__Estratto fornito__.
■ ■ ■ ■ ■ ■ ■
Vai alla posizione 4


4. Il movimento Occupy Hong Kong

Ne abbiamo parlato diffusamente qui. È stato un movimento importante, che ha tenuto duro a lungo (due mesi) occupando costantemente le strade di una delle città globali più importanti del pianeta.

Lo ha fatto sfidando il governo cinese, ma anche le attività finanziarie di una città che si pensava interessata solo all’economia e invece si è riscoperta anche avere una valenza politica e sociale grazie ai suoi giovani.

Il movimento poi si è diviso, ed ora si è ritirato, almeno nei suoi componenti più significativi. Tuttavia è stata una presenza importante sulla scena globale.
■ ■ ■ ■ ■ ■ ■
[Voci da una fonte di dati]
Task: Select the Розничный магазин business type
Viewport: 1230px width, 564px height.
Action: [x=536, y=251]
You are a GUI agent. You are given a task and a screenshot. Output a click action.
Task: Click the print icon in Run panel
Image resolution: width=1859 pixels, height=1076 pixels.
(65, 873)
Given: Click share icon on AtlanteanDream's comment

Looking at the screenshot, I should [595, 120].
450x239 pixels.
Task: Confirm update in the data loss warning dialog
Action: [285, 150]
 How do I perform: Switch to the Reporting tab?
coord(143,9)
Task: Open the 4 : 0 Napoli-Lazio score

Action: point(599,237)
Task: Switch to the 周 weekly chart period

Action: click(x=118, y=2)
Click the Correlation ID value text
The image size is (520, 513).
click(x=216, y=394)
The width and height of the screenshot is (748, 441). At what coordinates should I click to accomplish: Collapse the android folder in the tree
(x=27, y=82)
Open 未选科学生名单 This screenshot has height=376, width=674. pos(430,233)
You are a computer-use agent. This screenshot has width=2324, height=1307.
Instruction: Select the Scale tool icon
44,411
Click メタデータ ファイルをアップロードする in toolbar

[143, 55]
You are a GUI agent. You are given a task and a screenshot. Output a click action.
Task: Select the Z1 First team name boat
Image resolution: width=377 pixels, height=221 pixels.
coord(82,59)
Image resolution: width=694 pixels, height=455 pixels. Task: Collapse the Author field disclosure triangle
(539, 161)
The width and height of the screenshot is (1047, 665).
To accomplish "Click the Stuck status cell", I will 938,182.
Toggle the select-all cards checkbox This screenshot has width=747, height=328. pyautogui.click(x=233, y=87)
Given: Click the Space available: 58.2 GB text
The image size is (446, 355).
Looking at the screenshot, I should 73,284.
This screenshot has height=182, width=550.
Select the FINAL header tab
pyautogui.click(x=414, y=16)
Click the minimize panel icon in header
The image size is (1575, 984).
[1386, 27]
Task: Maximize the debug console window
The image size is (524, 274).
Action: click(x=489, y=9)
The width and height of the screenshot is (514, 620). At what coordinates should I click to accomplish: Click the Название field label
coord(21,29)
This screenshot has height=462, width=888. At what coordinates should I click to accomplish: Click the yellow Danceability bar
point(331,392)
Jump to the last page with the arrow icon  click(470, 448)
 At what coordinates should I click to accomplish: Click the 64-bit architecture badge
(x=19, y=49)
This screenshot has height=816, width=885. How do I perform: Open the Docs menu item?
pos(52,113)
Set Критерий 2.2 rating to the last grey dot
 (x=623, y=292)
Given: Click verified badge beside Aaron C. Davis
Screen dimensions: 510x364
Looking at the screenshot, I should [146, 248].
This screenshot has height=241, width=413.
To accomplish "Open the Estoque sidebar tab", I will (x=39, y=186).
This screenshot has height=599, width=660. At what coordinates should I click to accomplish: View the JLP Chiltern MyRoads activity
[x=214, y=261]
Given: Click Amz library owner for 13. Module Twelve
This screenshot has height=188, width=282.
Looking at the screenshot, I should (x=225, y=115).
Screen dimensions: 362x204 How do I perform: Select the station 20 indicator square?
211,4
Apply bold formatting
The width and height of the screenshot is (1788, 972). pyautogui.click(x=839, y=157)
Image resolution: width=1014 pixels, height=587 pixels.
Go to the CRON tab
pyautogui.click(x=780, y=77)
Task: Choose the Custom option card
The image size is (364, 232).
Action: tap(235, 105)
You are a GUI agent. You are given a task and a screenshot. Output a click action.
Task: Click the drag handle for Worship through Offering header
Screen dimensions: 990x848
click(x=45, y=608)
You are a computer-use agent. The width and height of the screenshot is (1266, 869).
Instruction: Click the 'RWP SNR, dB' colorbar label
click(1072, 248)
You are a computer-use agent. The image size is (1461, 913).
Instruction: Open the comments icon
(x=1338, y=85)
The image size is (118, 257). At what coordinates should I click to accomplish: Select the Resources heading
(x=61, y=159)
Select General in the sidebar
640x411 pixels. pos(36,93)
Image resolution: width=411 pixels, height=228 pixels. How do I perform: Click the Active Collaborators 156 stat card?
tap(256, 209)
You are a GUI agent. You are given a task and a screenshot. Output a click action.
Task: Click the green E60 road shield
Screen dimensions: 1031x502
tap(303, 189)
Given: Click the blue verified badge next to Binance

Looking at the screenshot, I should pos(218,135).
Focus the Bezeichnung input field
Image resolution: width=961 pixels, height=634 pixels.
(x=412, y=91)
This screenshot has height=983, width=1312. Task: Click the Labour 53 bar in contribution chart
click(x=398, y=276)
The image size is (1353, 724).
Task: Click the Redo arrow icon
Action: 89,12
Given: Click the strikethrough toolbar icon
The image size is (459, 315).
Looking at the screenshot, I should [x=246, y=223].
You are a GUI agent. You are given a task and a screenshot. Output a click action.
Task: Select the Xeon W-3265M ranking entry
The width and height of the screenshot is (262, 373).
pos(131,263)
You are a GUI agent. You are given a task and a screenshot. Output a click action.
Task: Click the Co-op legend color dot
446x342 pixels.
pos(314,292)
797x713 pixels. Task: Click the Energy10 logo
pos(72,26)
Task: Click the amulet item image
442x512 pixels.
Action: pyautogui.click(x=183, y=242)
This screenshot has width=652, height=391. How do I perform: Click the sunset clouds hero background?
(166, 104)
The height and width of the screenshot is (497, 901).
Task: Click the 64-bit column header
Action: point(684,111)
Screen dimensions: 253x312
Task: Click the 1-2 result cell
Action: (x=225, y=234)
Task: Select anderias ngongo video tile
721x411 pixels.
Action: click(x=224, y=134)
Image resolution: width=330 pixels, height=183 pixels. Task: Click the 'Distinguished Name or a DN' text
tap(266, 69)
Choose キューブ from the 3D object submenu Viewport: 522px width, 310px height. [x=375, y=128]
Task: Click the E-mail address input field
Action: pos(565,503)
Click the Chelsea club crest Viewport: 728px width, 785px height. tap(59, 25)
■ ■ ■ ■ ■ ■ ■
__Cosa fare__.
Ricopia integralmente l'estratto sul movimento Occupy Hong Kong, senza alcuna modifica. Le voci provengono da un'altra fonte.

__Risposta attesa__.
Vai alla posizione 4


4. Il movimento Occupy Hong Kong

Ne abbiamo parlato diffusamente qui. È stato un movimento importante, che ha tenuto duro a lungo (due mesi) occupando costantemente le strade di una delle città globali più importanti del pianeta.

Lo ha fatto sfidando il governo cinese, ma anche le attività finanziarie di una città che si pensava interessata solo all’economia e invece si è riscoperta anche avere una valenza politica e sociale grazie ai suoi giovani.

Il movimento poi si è diviso, ed ora si è ritirato, almeno nei suoi componenti più significativi. Tuttavia è stata una presenza importante sulla scena globale.